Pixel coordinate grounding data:
Start of Block

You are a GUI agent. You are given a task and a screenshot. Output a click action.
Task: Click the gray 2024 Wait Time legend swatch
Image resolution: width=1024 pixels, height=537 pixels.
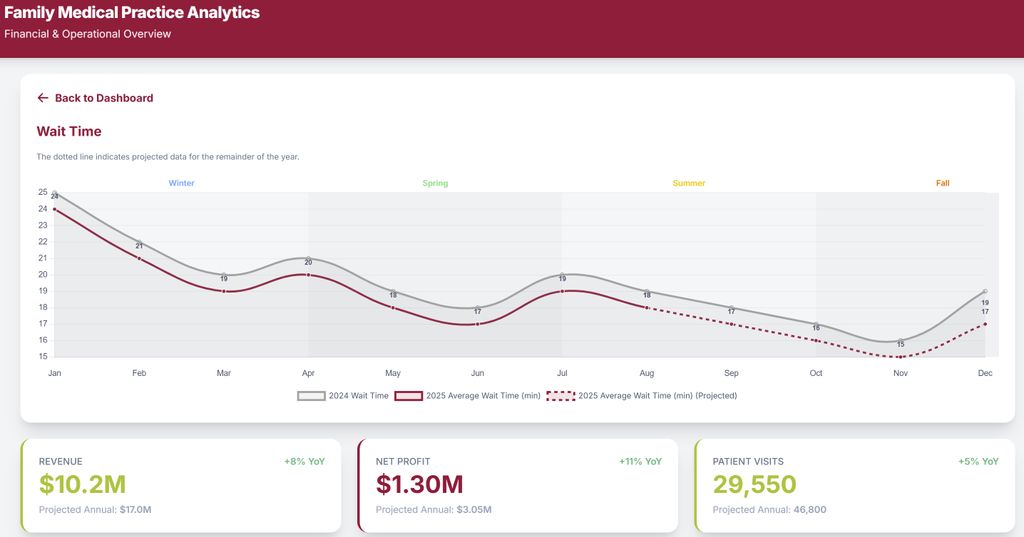[x=311, y=396]
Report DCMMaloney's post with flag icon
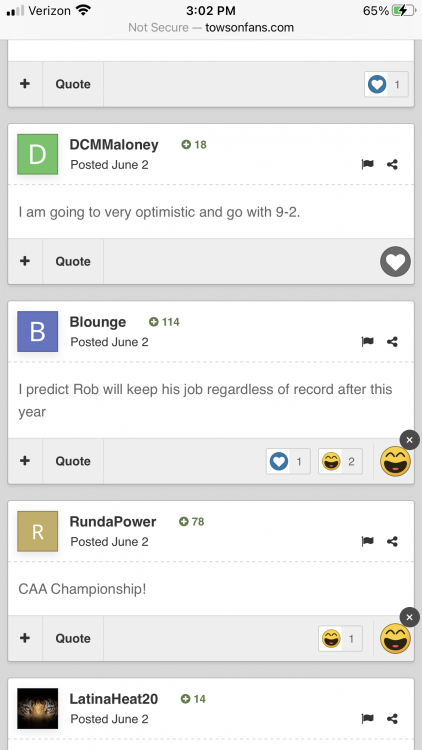 tap(367, 165)
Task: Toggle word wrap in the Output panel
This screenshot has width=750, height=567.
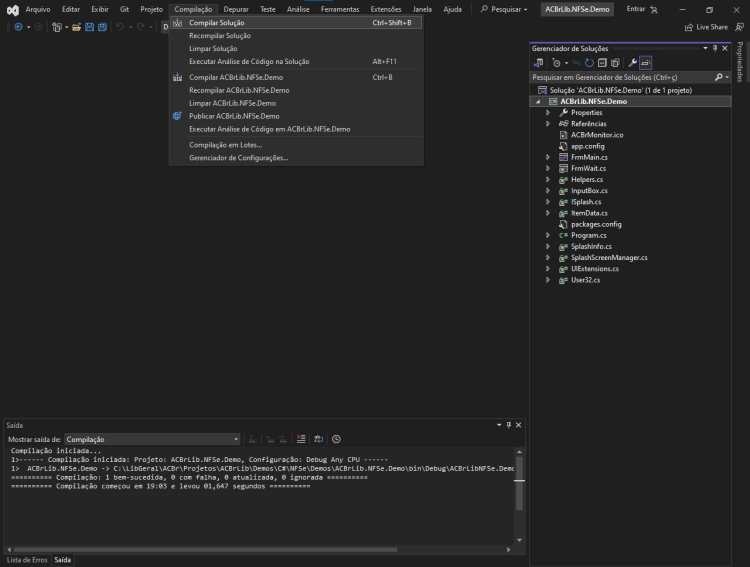Action: coord(319,439)
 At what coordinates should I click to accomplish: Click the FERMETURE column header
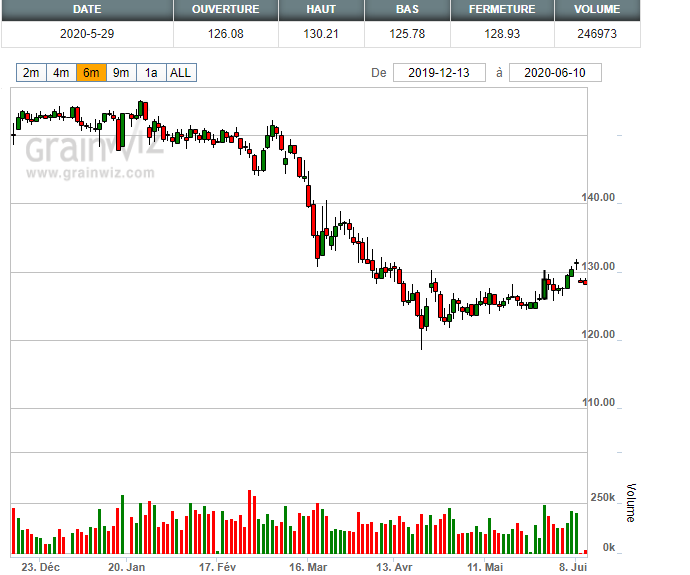498,9
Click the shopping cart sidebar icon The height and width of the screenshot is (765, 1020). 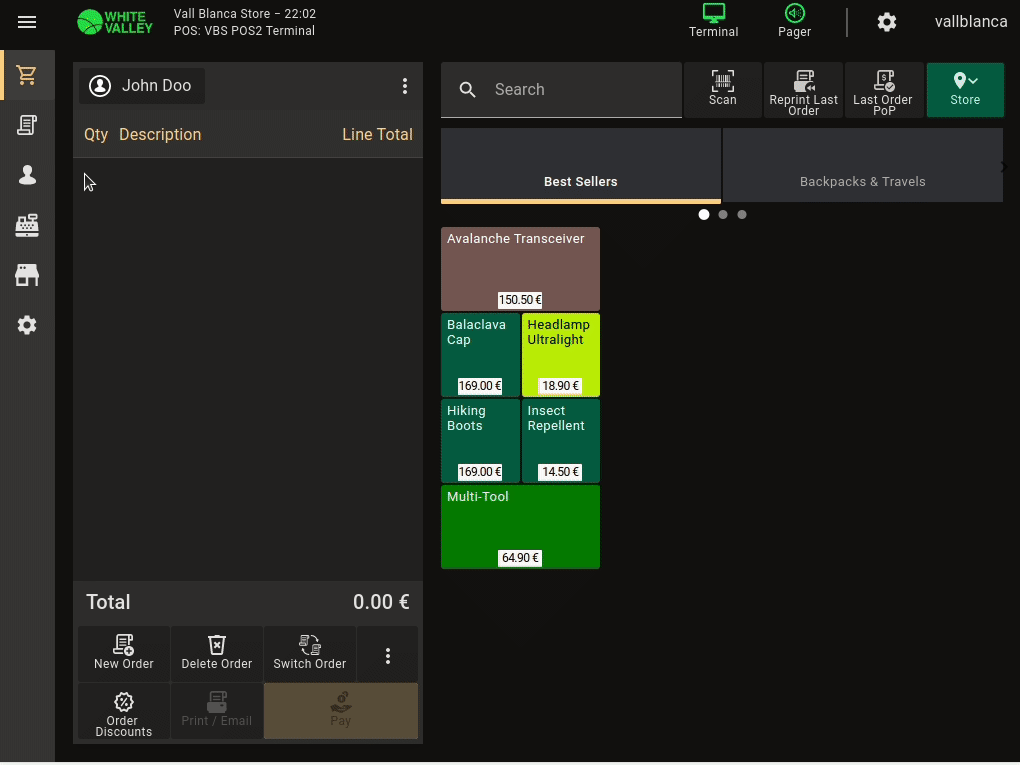[x=27, y=76]
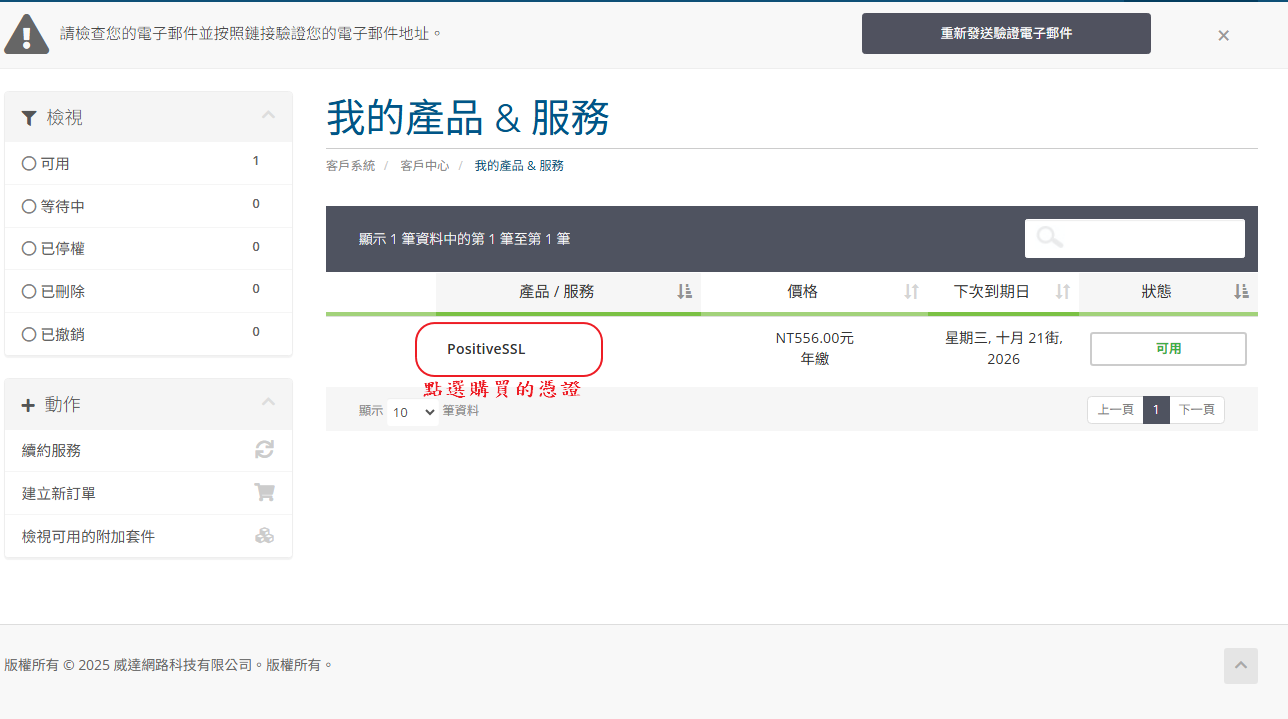
Task: Sort by the 價格 column sort icon
Action: click(x=911, y=291)
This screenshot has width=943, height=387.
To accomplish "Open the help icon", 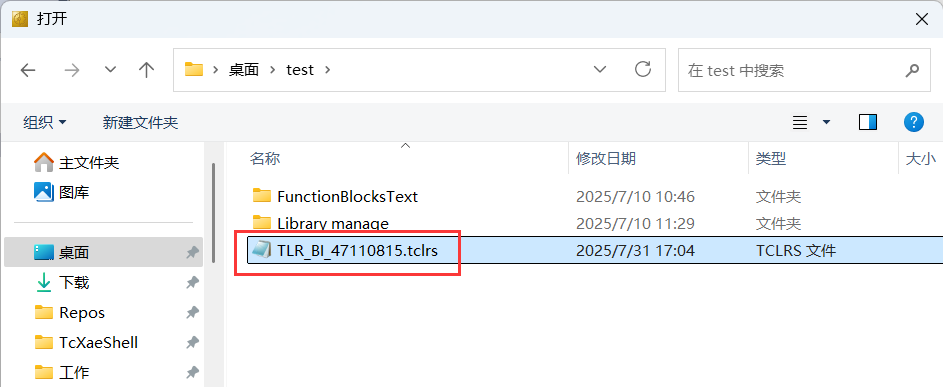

End of Block

Requirement: The lines from the top of the data above through the one holding "Task: Toggle word wrap in the Output panel" are to be repeated exactly, and only those, with no pictures.

Completed exercise:
You are a GUI agent. You are given a task and a screenshot. Output a click action.
Task: Click the gray 2024 Wait Time legend swatch
Image resolution: width=1024 pixels, height=537 pixels.
[x=311, y=396]
Report DCMMaloney's post with flag icon
 tap(367, 165)
Task: Toggle word wrap in the Output panel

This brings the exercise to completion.